# How do I draw 8 heads tall female body proportion?



## Nate408

Hi I'm nate, im new to this website, i've been drawing alot again lately, after a too long hiatus, im new to measuring and more realistic drawing, and I've been learning alot online about the human body and the muscles and proportion and so far I've really understood alot of the basics, but I learned last week online that the female body is actually a little smaller than a man's body, and that you still have to take that into account when you set up the body in 8 heads length, and right now my male and female figures end up the same size, with different proportion of course but I was wondering how do you make the female 8 heads on the chart and have her still be a realistic size? I don't get how you make the head a smaller size and allow it to translate through the rest of the body, nobody's gone through this enough for me..I just need a little clarification...if anyone can give me some advice on this I would really appreciate it, I'm desperate to get over this bump, thank you so much. Here's my male and female figures if you need to see it.

Data segment =
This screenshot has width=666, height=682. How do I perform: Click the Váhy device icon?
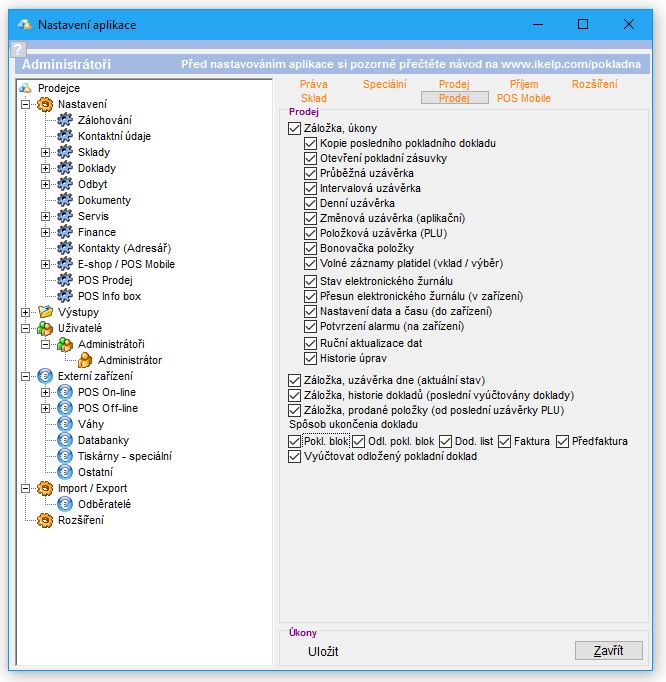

Objective =
Continue the forum thread on drawing an 8-heads-tall female figure, picking up after its final sentence.

Task answer =
----------



## TerryCurley

I don't know the answer to your question, I have never gotten that technical with my drawings and paintings, I just try to paint what I see, I just do it for fun. 

There are some excellent artists here that I am sure will be answering your question. The first one member that comes to mind is Lashdown91, he does a lot of bodies. But there are many others. 

I do want to welcome you to the forum and I hope you enjoy our little community. We are an easy going bunch.


----------



## Nate408

Thanks Terry for the welcome and sharing  yeah I can tell it's a cool community already, its my first time joining one for art.


----------



## Susan Mulno

Glad you have joined us!

There are many techniques out there to accomplish the same results and while I try to master each one I have learned, I discovered sometimes if I get bogged down on one particular lesson, it can be helpful to try other methods and sometimes a new style will help me understand better the lesson that I am having difficulty with. Hope I explained that clearly. :/


----------



## Lashdown91

What do you want to draw exactly?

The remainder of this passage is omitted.